Paranormal Potluck

The JROTC Game Night Potluck

Hannah Klippel, Reporter

This past Friday before Halloween, a usually quiet corner of the school came alive with paranormal activity. In the dark hallways of the gymnasium wing, all manner of skeletons, witches, and ghouls feasted and frolicked into the night.

At the center of these festivities lay the cause of the chaos: Junior ROTC Cadets, Cadet Command Sergeant Major Conor Gawlik and First Lieutenant Yuneidi Mota-Trinidad, the program’s Mr., and Mrs. JROTC.

At least once every nine weeks, the JROTC program hosts a game night for their cadets, a short afterschool lock-in with food and games.

The responsibility of planning these activities fall not to the program instructors, but to the elected Mr. and Mrs. Cadets.

“We’re a student-led program,” Cadet Mota said. “Everything starts with an idea, and then that idea is broken into details. Those details get sent to Staff, and we have them make an OPORD—an Operating Order—and they take that, and they break those specific details into more specifics.”

JROTC Staff is the group of cadets that form the upper leadership of JROTC, headed by the Battalion Commander, Cadet Lieutenant Colonel Skyler Freeman, and the Executive Officer, Cadet Major Isabel Martin.

Each member of staff has one of five specific jobs, called shops, and each plays a major part in planning most of JROTC’s events.

“[This event] didn’t take as much paperwork as usual,” Cadet First Lieutenant Parker Bourns said. “Only three pages.”

As the JROTC S3 lead, Cadet Bourns oversees all training and scheduling for the program, and writes the OPORDs for all the events.

According to Cadet Bourns, the usual number is six pages, front and back, and doesn’t include the emails sent back-and-forth between the staff shops, the instructors, Mr. & Mrs. JROTC, and the company commanders that lead the cadets in class.

“We had to start planning two-three weeks in advance,” Mota said.

In accordance with this time of year, this game night was Halloween themed.

“We’re going to have a costume contest, and Halloween decorations,” Cadet Gawlik said. “We’re gonna watch scary movies and eat food.”
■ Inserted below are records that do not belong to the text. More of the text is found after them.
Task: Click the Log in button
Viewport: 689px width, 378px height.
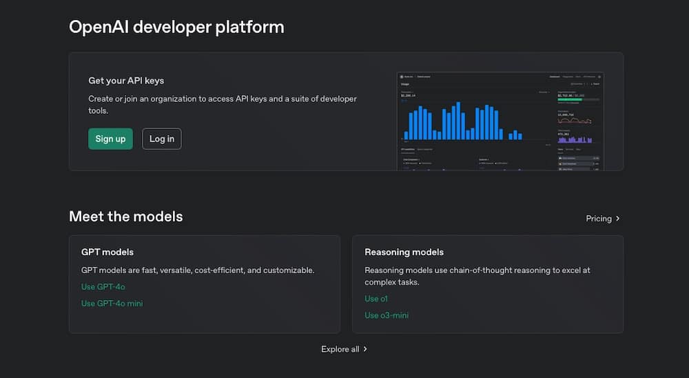Action: 162,139
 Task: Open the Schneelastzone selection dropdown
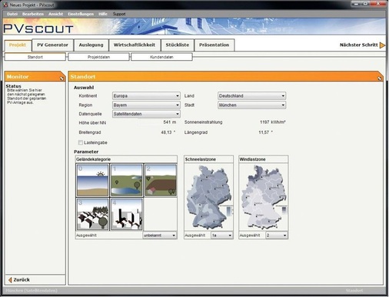[x=221, y=235]
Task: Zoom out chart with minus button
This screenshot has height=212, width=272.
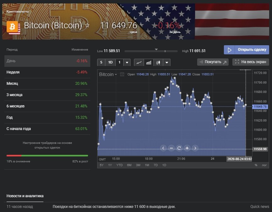Action: (171, 148)
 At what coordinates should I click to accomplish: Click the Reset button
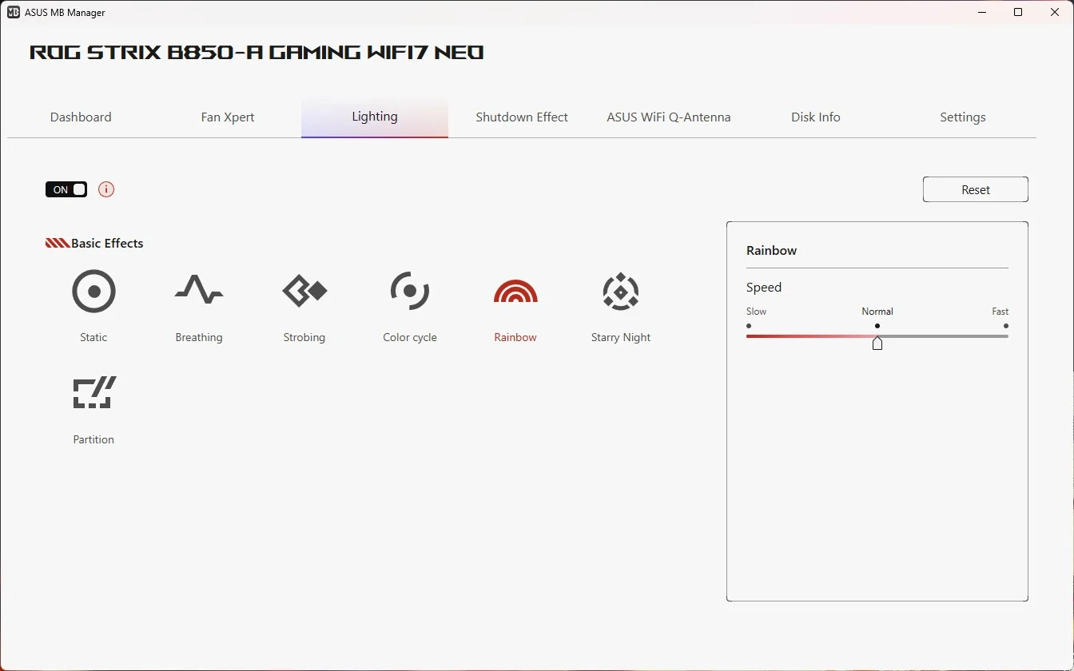[x=976, y=189]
Along with movies and board games in the JROTC room, the gyms were also open, where volleyball, table tennis, and dodgeball were open all night. The night opened at 5 p.m. and carried on past 9 p.m. The menu featured homemade spaghetti, charcuterie boards, fresh fruit, baked desserts, and grilled hotdogs and hamburgers.

The feature movie was Coraline, and shortly after all the cadets gathered to compete in a costume contest, won by freshman cadet, Private Emma Tremont.

“It’s really fun,” Cadet Gawlik said. “It’s really a team-building experience for the entire battalion.”

However, the cadets are not the only people limited to the program’s events.

“As long as you have an escort from a cadet,” Gawlik said, “then anyone can come.”

The next game night is planned to be in early January.